ITN had the support of 66 MPs, including its own, independents formerly aligned with Velichie and DPS, as well as BSP. PP–DB also considered supporting the proposal.

The mandate was unsuccessfully returned on 5 August, which paved the way for Radev to appoint a caretaker government and schedule new snap parliamentary elections within two months after its inauguration.

=== Changes in the Assembly's composition ===
One MP was expelled from the BSP by its national council on 18 June, before being sworn in.

The Velichie parliamentary group comprised 13 MPs after the election. On 5 July, six MPs broke away from the group, dissolving it.

A rift in DPS surrounding Delyan Peevski saw 17 MPs expelled and a further eight leave.
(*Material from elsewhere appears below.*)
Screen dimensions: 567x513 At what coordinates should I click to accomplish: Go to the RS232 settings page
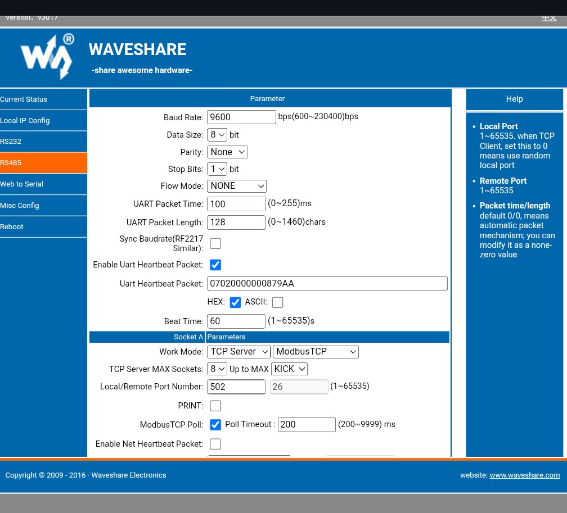point(11,142)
=== Caretaker government ===
In order to appoint a caretaker government, President Radev had to find a candidate for Prime Minister. Initially, the GERB speaker of the Assembly, Raya Nazaryan, was reported as being an option, but she declared she did not wish to be a candidate. The incumbent caretaker prime minister, Dimitar Glavchev, however confirmed that he was ready to stay in office if President Radev offered to reappoint him for a second term. Radev held consultations on forming an interim government with all parliamentary groups on 8 August.
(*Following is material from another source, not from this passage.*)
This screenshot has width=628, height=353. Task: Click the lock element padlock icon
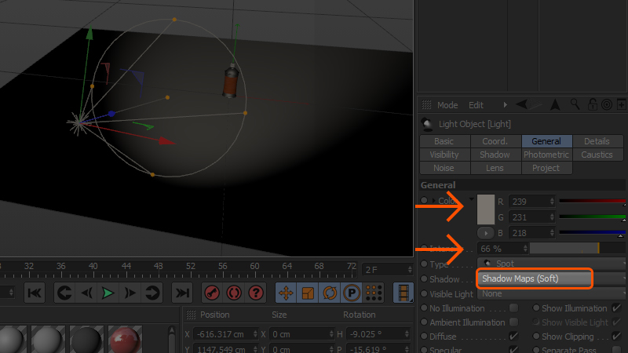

On 9 August Radev appointed Goritsa Grancharova-Kozhareva, Vice President of the Bulgarian National Audit Office, as the next caretaker prime minister. Grancharova-Kozhareva was granted ten days to form a proposal for the next caretaker government to be appointed on 20 August 2024, which would put the date of the next election as 20 October 2024. On 19 August, Radev refused to appoint the government, as he opposed the proposal to allow the controversial figure Kalin Stoyanov to continue as interior minister. As such, the Glavchev government is continuing its duties and the election is postponed until a caretaker government is approved. This has been reported to be a potential constitutional crisis, with some scholars arguing Radev does not have the power to refuse the appointment of a caretaker government. On 27 August, President Radev issued a decree instead to appoint the Second Glavchev Government as the next caretaker government to replace the First Glavchev Government (with 17 out of 20 ministers being reappointed), and scheduled a new round of early parliamentary elections to be held on 27 October 2024.